🎉Community Raffle - Win $25

An exclusive raffle opportunity for active members like you! Complete your profile, answer questions and get your first accepted badge to enter the raffle.
Join and Win

Bug in Execute R operator

Hello, how are you, everyone.

I am using "Execute R" operator.

However, if the column name of the input table has Korean alphabet

(that is, if column name is Korean)

it crashes. (Error message shows, talking about java exeception...)


So please fix this problem for Korean users.

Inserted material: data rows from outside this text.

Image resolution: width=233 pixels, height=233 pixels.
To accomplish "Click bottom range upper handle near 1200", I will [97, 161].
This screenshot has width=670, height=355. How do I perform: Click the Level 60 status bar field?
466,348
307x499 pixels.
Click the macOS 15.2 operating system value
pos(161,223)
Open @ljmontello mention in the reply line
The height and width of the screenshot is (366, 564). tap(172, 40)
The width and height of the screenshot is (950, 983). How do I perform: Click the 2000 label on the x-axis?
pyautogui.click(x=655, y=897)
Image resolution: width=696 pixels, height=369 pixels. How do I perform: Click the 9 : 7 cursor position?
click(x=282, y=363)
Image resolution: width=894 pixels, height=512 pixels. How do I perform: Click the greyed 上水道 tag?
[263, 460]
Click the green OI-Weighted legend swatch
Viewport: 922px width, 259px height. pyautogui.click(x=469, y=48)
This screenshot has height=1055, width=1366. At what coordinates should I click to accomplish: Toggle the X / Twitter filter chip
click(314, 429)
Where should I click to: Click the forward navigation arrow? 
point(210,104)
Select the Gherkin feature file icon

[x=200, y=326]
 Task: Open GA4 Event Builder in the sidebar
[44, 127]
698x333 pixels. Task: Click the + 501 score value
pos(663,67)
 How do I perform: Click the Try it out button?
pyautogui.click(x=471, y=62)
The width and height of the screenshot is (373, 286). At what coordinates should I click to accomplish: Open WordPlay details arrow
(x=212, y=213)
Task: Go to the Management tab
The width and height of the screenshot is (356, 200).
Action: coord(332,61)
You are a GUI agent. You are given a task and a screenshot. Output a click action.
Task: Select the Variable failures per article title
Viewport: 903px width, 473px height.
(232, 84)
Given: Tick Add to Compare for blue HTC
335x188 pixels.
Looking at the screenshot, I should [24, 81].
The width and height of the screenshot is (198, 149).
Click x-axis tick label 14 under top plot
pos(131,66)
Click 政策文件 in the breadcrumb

Thank you in advance and see you again.


KMC


Find more posts tagged with

Sort by:
1 - 23 of 231
    @Rapidminerpartner can you please provide the XML and a sample data set of this process so we can reproduce the error?

    Below is rmp file...

    <?xml version="1.0" encoding="UTF-8"?><process version="9.3.001">
      <context>
        <input/>
        <output/>
        <macros/>
      </context>
      <operator activated="true" class="process" compatibility="9.3.001" expanded="true" name="Process">
        <parameter key="logverbosity" value="init"/>
        <parameter key="random_seed" value="2001"/>
        <parameter key="send_mail" value="never"/>
        <parameter key="notification_email" value=""/>
        <parameter key="process_duration_for_mail" value="30"/>
        <parameter key="encoding" value="SYSTEM"/>
        <process expanded="true">
          <operator activated="true" class="retrieve" compatibility="9.3.001" expanded="true" height="68" name="Retrieve 101_DT_1B04005N_Y_2016---" width="90" x="45" y="34">
            <parameter key="repository_entry" value="//Local Repository/processes/101_DT_1B04005N_Y_2016---"/>
          </operator>
          <operator activated="true" class="r_scripting:execute_r" compatibility="9.1.000" expanded="true" height="103" name="Execute R" width="90" x="246" y="34">
            <parameter key="script" value="# rm_main is a mandatory function, &#10;# the number of arguments has to be the number of input ports (can be none)&#10;rm_main = function(data)&#10;{&#10;    print('Hello, world!')&#10;    # output can be found in Log View&#10;    print(str(data))&#10;    &#10;    # your code goes here&#10;&#10;    # for example:&#10;    data2 &lt;- as.data.table(matrix(1:16,4,4))&#10;&#10;    # connect 2 output ports to see the results&#10;    return(list(data,data2))&#10;}&#10;"/>
          </operator>
          <connect from_op="Retrieve 101_DT_1B04005N_Y_2016---" from_port="output" to_op="Execute R" to_port="input 1"/>
          <connect from_op="Execute R" from_port="output 1" to_port="result 1"/>
          <portSpacing port="source_input 1" spacing="0"/>
          <portSpacing port="sink_result 1" spacing="0"/>
          <portSpacing port="sink_result 2" spacing="0"/>
        </process>
      </operator>
    </process>

    hi @Rapidminerpartner can you please also post the exampleset 101_DT_1B04005N_Y_2016--- ?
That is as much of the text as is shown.